意気揚々と東京へ戻った二人を待ち受けていたのは、容赦のない灼熱に包まれた街と冷たい現実だった。
じりじりとアスファルトの焼ける臭いがする。ゆらゆらと視界が揺らめいているのは陽炎なのか、眩暈のせいか。
夏の約束から既に二週間。七海は夢遊病者のようにふらふらとした足取りで都心のオフィス街を歩いていた。
今日の仕事は記事執筆用のインタビューだったのだが、インタビュイーが曲者だった。
一代で地元の和菓子屋を行列の絶えない洋菓子店へとリニューアルした男性だったのだが、七海の質問を完全に無視してひたすら自分語りを続け、
話があっちにいったりこっちにいったりする。七海がなんとか整理しようとして話を誘導すると途端に怒り出すような人物だった。
これはあとで原稿もびっしり直しが来るかも……。そもそもこれから何度も録音を聞きなおさないといけないと思うと文字起こしの前から憂鬱だった。

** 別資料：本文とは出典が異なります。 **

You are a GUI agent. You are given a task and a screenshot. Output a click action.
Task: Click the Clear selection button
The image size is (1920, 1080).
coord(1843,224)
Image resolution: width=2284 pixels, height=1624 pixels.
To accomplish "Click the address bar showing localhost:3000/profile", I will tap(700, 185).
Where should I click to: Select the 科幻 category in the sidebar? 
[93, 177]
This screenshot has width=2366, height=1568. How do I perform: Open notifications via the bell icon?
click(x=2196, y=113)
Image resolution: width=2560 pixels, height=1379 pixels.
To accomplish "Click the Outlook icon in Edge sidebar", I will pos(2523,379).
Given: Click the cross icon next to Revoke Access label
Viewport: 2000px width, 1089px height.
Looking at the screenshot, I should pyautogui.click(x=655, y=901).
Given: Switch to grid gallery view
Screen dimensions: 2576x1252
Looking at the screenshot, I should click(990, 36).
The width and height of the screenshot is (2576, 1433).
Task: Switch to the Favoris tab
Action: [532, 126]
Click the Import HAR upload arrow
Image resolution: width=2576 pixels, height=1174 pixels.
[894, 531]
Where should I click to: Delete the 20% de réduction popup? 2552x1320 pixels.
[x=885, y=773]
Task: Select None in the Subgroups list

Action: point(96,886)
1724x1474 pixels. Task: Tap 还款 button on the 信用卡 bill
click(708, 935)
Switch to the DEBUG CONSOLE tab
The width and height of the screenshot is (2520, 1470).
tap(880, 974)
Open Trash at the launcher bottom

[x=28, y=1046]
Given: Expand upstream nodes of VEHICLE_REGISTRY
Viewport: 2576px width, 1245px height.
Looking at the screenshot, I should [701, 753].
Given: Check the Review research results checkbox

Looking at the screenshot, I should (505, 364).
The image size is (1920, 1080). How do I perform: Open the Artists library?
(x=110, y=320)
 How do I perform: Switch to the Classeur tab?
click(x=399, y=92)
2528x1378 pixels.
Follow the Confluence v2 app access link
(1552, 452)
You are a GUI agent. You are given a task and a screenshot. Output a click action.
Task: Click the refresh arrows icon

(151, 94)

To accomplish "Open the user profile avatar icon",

七海の憂鬱はこれだけではない。通りがかった大型書店に入り、起業・副業コーナーを覗いてみる。
ずらりとカフェ起業に関した書籍が並んでいた。
表紙には、「今日からあなたも人気カフェオーナー!」だの、「自分らしく素敵なお店で自由に働こう!」だのといった美辞麗句が躍っている。
しかし手元のスマホでネットの体験談を漁ってみれば「飲食は覚悟せよ」のオンパレード。
あくまでネット情報であり本当かどうかは分からないものの、あの日のわくわくもどこへやら、既に心が折れかけている七海がいた。
一方で彩夏の方は情熱も衰えることなく、メッセージアプリでこまめに進捗が送られてくる。
行動派の彩夏は今週末には島の不動産を回る予定にしているらしい。
しかしここにきて二人のスタンスの違いが明らかになってきていた。
イメージ優先で話を進めようとする彩夏と、予算や事業計画といった実務路線で話を進めようとする七海で意見が分かれていた。
どちらも間違ってはいないのだが、妙にお互い譲らないところがあり、週一の作戦会議は遅々として進まなかった。
先走って一人で場所まで決めようとしている彩夏に、七海は少し苛立ちを感じていた。